Biting off more than you can chew over a pizza for Steve Canavan
There was a time when going out to eat was a pleasure. It was something I looked forward to.
Every couple of months or so, we’d drive to a pub or restaurant, order nice food, then sit and let someone else do all the hard work, the cooking, the serving, the taking away of the plates, the wiping of the table, the washing-up. It was lovely.
Then we had children and I quickly learned it is the same amount of fun going for a meal with toddlers as it is walking the Pennine Way naked, with both legs tied together, and with Barry Manilow’s greatest hits CD playing on repeat in your headphones.
There is nothing – and I really emphasise the word nothing – enjoyable about going out for food with small children. I remember the first time it happened, when our first child Mary was about 10 months old.
We went to quite a posh place nearby, where a snooty-looking waitress (she was one of those people who looked annoyed at having to actually be alive) showed us to our table and as I sat down with Mary in my arms, she threw out her right hand and sent a large and expensive-looking wine glass flying into the air.
It looped skywards, like Max Whitlock midway through a complicated pommel horse routine, and landed in quite spectacular fashion on the table next to us – disintegrating into many pieces and causing a woman halfway through her garlic and cumin butter prawns to scream.
I apologised, at a rough estimation, around 65 times to the woman and the waitress – it didn’t work; they both glared as if they wanted to decapitate me with a blunt instrument and then run through the streets parading my head to a cheering crowd – and the whole experience was incredibly stressful and unhappy. I vowed there and then not to go for another meal until the children were grown up but, on Sunday, Mrs Canavan decided, in her infinite wisdom, to book us a table at a nearby pizza place.
I expressed my doubts, reminding her of the previous time we dined with a child, but she insisted the children were older now and would be better behaved.
“Well, we’ll see, won’t we,” I remarked darkly.
‘Why are you always so negative?’ she shot back. I replied, “because since we had children there’s been very little to be positive about”, to which she slammed the bedroom door in my face and we didn’t speak for the next hour.
I thought about breaking the silence in the car on the way to the restaurant by remarking that instead of spending £14 on a pizza in a restaurant we could have got one for £2.50 from Sainsbury’s but realised this could possibly be construed as being negative, so held my tongue.
I’d love at this point to tell you I was wrong and we had a delightful evening, but I’d absolutely be lying.
Actually, for Mrs Canavan it was quite pleasant. She was next to Mary and our daughter, now at primary school and coming up to the age of five, has reached a stage where she’ll sit with a colouring book and, as long as the book has unicorns and mermaids and butterflies in it (her favourite things in life, along with chocolate and not wanting to brush her teeth), will spend ages doing it.
Granted she’s not quite nailed colouring yet and seems to have a serious problem staying within the lines, instead scribbling on the page in random fashion.

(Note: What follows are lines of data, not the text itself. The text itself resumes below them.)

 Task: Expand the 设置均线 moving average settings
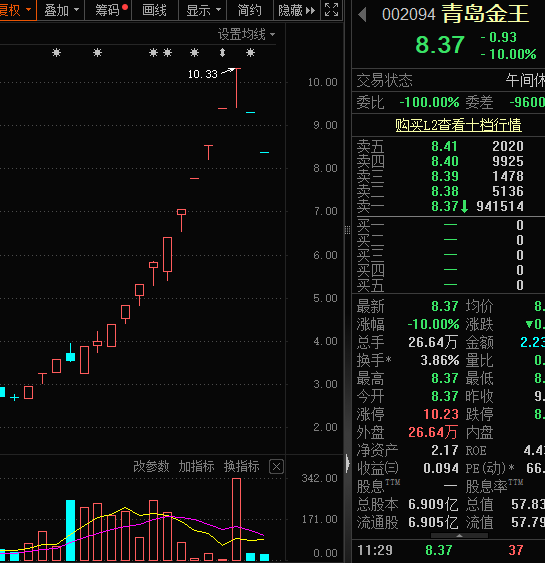(x=246, y=34)
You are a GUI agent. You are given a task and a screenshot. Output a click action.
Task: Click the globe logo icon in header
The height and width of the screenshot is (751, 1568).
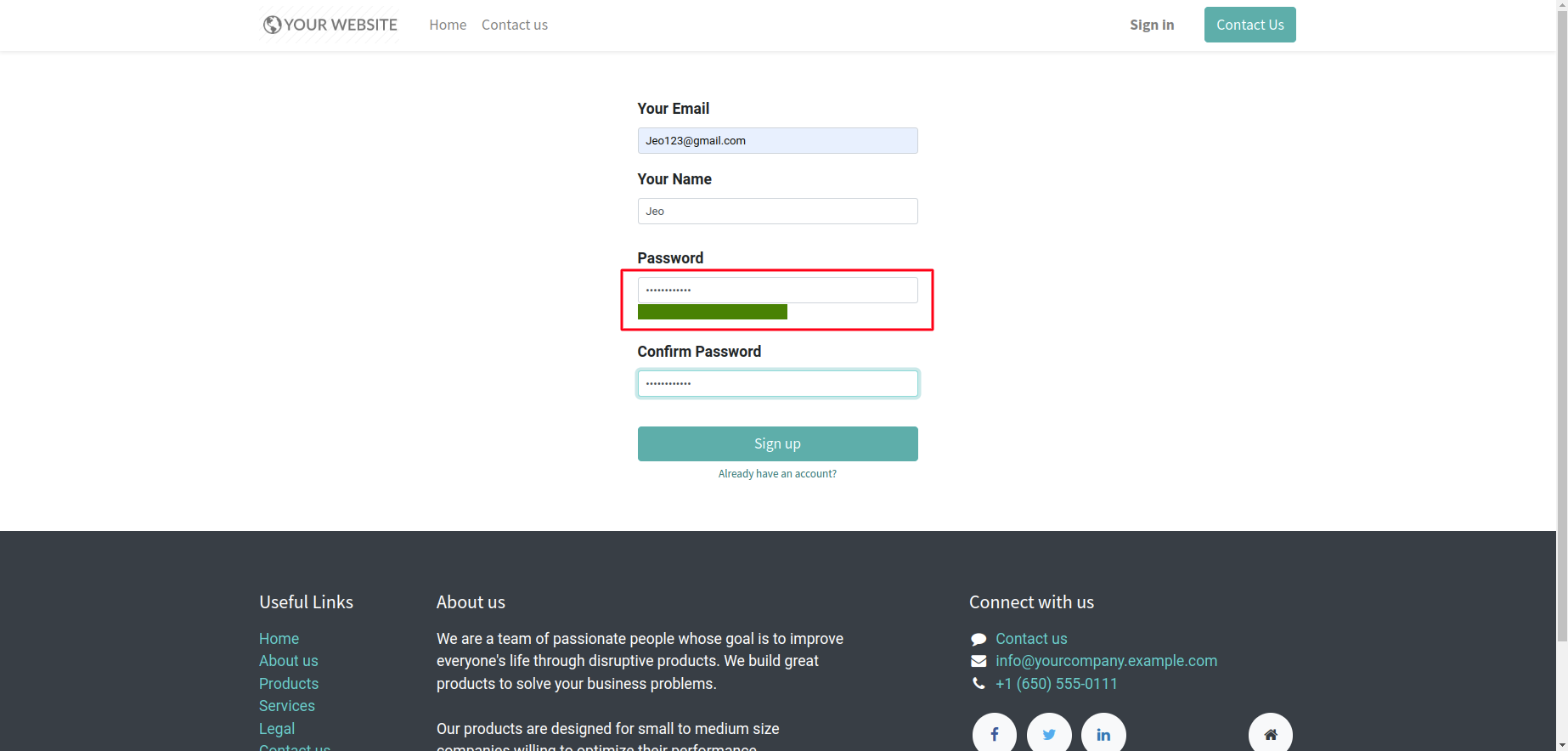[x=272, y=25]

When she’s finished a page, she’ll hold it in front of me and proudly say, ‘look daddy, look what I’ve done’ and I’ll force myself to lie through my teeth and say, “why, that’s wonderful Mary” while inwardly wondering if she’s got some sort of condition that affects her co-ordination.
Anyway, the point is Mary sits still and behaves.

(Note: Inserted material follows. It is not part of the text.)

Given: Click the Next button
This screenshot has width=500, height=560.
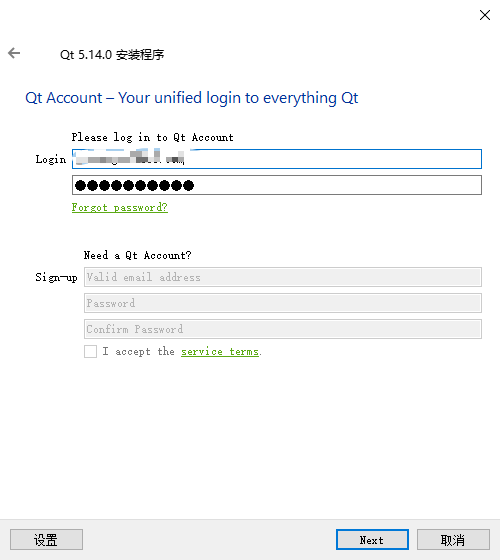Looking at the screenshot, I should (x=372, y=540).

I, however, sat next to Wilf and Wilf, I can say with certainty, does not sit still and behave.
Indeed he seems to take great delight in not behaving.
He will, for example, pick up a heavy wooden toy and throw it at my head and I’ll say in a loud threatening voice, “No Wilf, that’s naughty, DON’T THROW THINGS”. He’ll stare at me, as if thinking ‘who’s this idiot trying to tell me what to do’, then, all the while maintaining eye contact in slightly unnerving fashion, will bend down, pick up another heavy toy and – with a ‘come on then, let’s see what you’re gonna do about this big boy’ kind of look in his eye, hurl it at me.

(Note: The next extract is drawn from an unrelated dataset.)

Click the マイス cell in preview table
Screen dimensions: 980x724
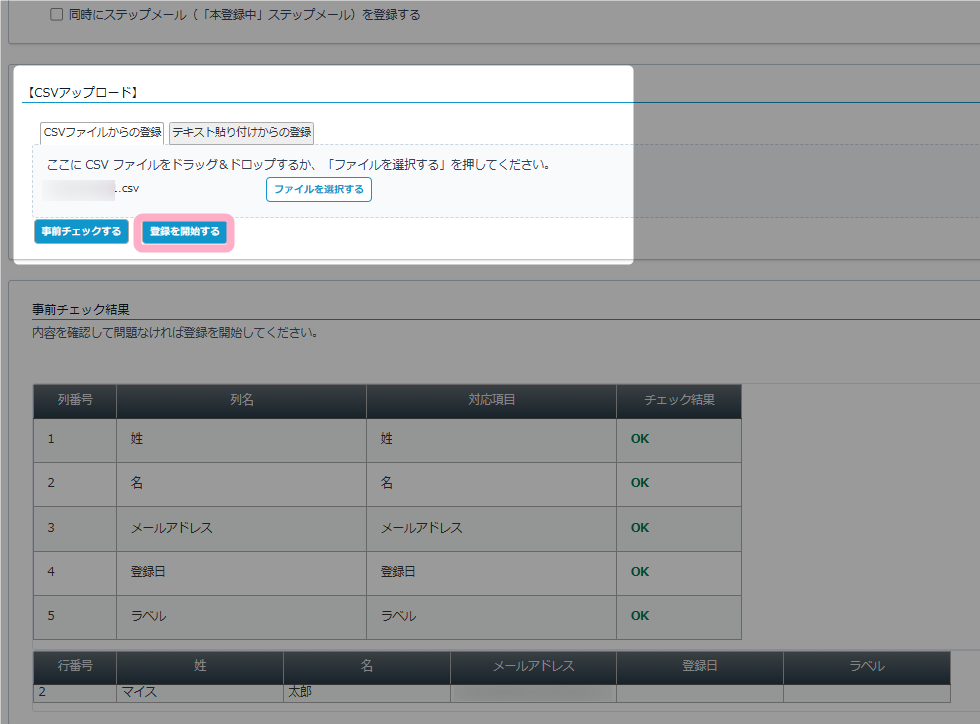coord(142,692)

If he didn’t have my genes, I’d detest him.
And so it was at the pizza place that, predictably, he spent a full hour jumping on the table, crawling around the floor (where he found a piece of manky garlic bread and began feasting on it), trying to grab the legs of anyone who walked by (with almost catastrophic consequences for one pensioner with a Zimmer-frame), attempting to rip the menu, attempting to eat the menu, attempting to stick the menu up his nose, drawing on his own face with felt tips, trying to grab the knife and the plates, and basically doing everything he wasn’t supposed to.
I, meanwhile, spent the entire time trying to restrain him and, 45 minutes in, was sweating profusely, had dangerously high blood pressure, and was concerned the blood vessel in my neck might burst.
All the while Mrs Canavan sat opposite, serenely sipping a glass of wine and complimenting Mary on her (awful) colouring.
‘This is lovely,’ she sighed contentedly at one point.
I popped my head out from under the table, where I was on my hands and knees trying to prevent Wilf rifling through a handbag belonging to the woman at the next table (“Wilf, put those tampons back NOW”), and said, “yes, it’s absolutely belting”.
We won’t be going out for another four years, minimum.